First, modern slavery isn’t the slavery of old. It does not fit the traditional American view of slavery that was black and white – both in the literal sense, and in the moral sense where slavery was either accepted or reviled. The 13th Amendment may have outlawed slavery in the United States, but it did not abolish enslavement either domestically nor globally. In the modern slavery, victim and enslaver (or trafficker) more typically look alike, sound alike, and share Geo-cultural backgrounds. In addition, the slavery of old is understood by most Americans as either field labor or domestic service – images cast in school books and movies. The exploitation of today is limited only by the imagination and coercive skill of the trafficker: Once a trafficker determines how to profit from another person’s labor, they need only determine how best to make their victim perform that labor  through the use of force, fraud, or coercion. (In the commercial sex trade, engaging in sex is the labor.) In short, the whys and hows of modern slavery are far more complex than in the past.

Second, in this new paradigm of slavery, most slaves do not view themselves as slaves! (In a decade of anti-trafficking work I recall only one case in which a man walked into a police department and said, “I need help. I’m a victim of human trafficking.”) Victims engaged in forced commercial sex often do so because their “boyfriend,” who “loves them,” doesn’t have a job and the only way to eat and have a roof over their heads is by her engaging in sex several times a day.

Globally, 68% of human trafficking victims are exploited through forced labor or services, not the sex trade. Many are, more accurately, victims of debt-bondage, paying off a debt owed to their enslaver – often with unpayable interest rates – and either unable to leave for lack of better job opportunities, or afraid to leave due to threats of violence to the victim or their family. Foreign nationals trafficked within the United States often believe deportation awaits them if they come forward but, in fact, the TVPA offers protection to foreign national trafficking victims.
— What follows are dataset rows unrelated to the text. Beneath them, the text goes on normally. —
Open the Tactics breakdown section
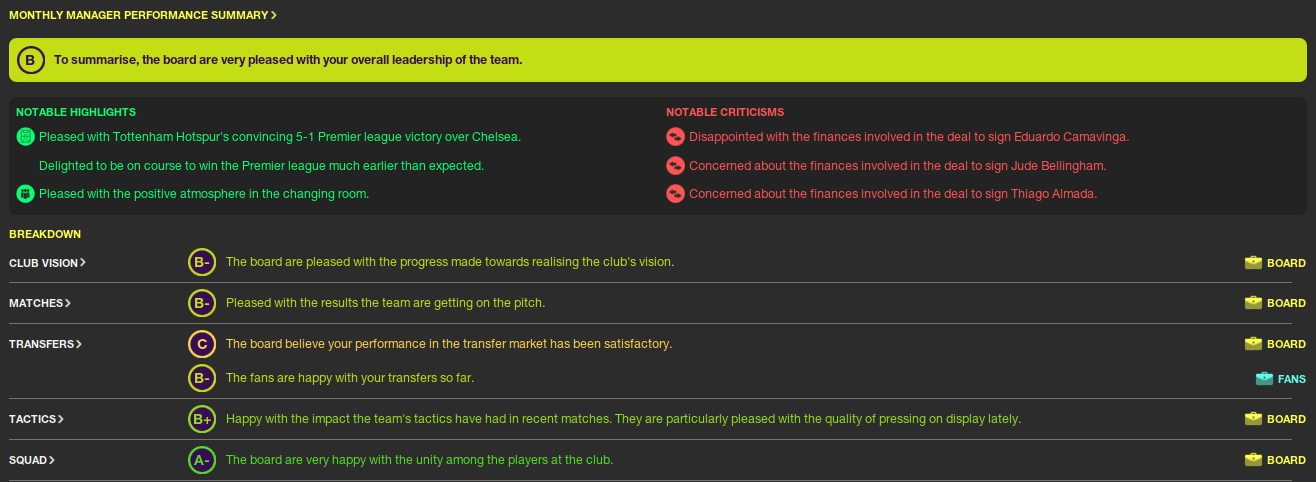The image size is (1316, 482). 36,419
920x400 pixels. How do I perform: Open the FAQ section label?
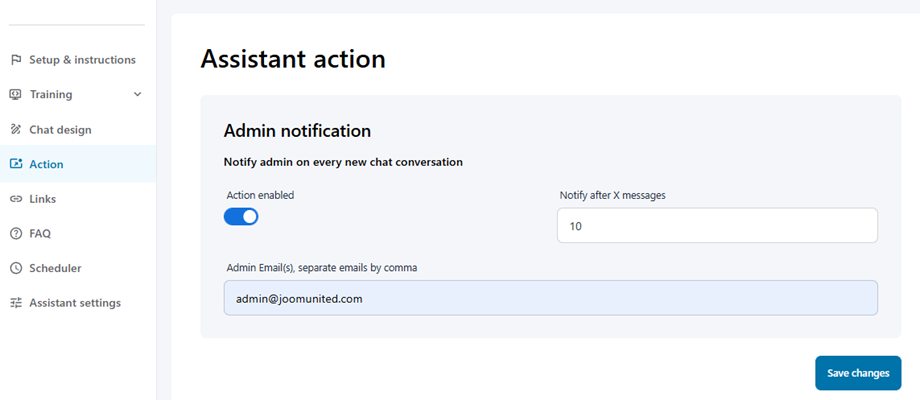pos(40,234)
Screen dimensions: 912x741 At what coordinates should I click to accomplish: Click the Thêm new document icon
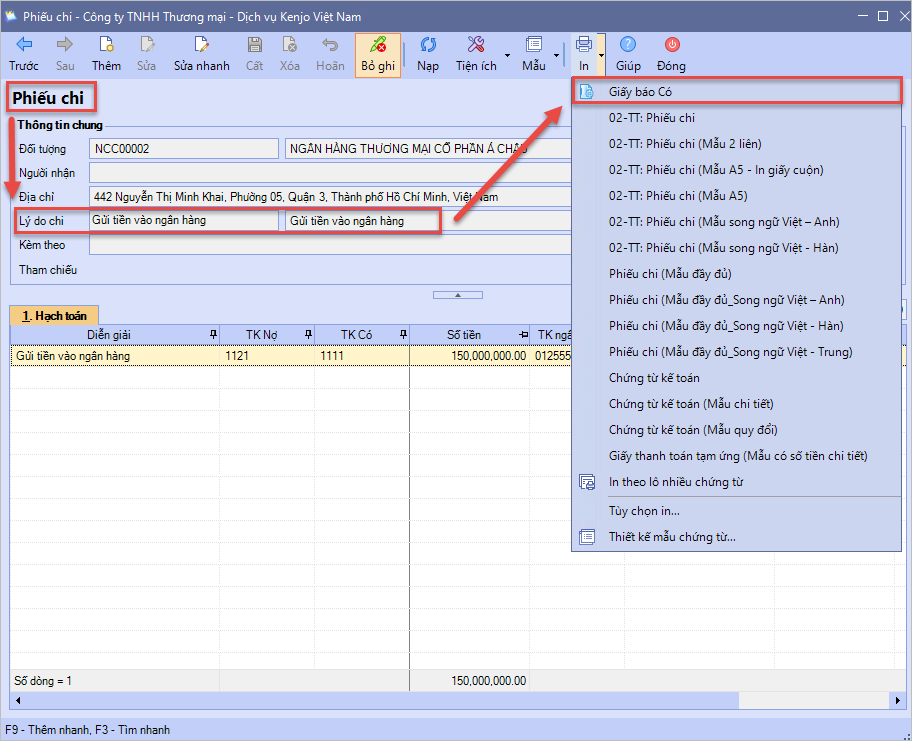[x=106, y=45]
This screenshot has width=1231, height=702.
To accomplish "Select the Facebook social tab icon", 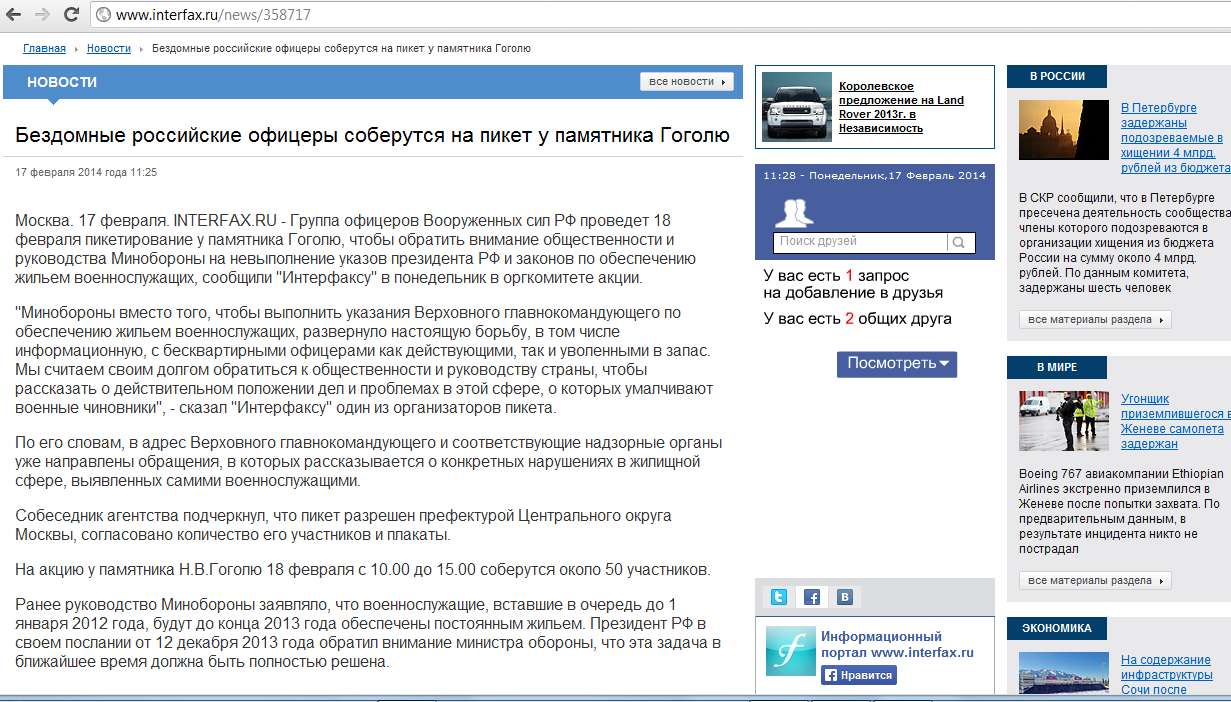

Victims, lacking this understanding, are afraid to report their victimization for fear of law enforcement viewing them as criminals. Also, cultural norms often dictate a debt must be repaid no matter the conditions of repayment; another tool of coercion traffickers utilize. Not surprisingly, few victims of trafficking self-identify, adding another element of complexity.

The complexities of the new slavery, and how victims often perceive themselves, exponentially increase the complexity of responding to human trafficking. No single agency or professional sector (e.g., law enforcement, victim services providers, community organizations) can respond to trafficking alone and be effective in mitigating modern slavery. The “4 P Paradigm” is a model recommended for the comprehensive response to slavery and consists of Prevention, Protection, Prosecution, and Partnership. The first three Ps bring their own challenges, but the fourth is most daunting of them all. Collaboration among various agencies and organizations, each involved in different Ps, requires patience and humility on the part of the individuals involved, and long-term commitment from the leadership of the various organizations involved. Effective Partnership requires both institutional commitment, as well as specific skills and traits on the part of the individuals doing the collaborative work. Often, the person chosen to engage in this collaborative work doesn’t yet possess basic knowledge on aspects of trafficking and the response critical for their success, so training is a never-ending process. And, unfortunately, institutional leadership often sees the fight against slavery as merely the latest topic of community interest to be leveraged for political gain.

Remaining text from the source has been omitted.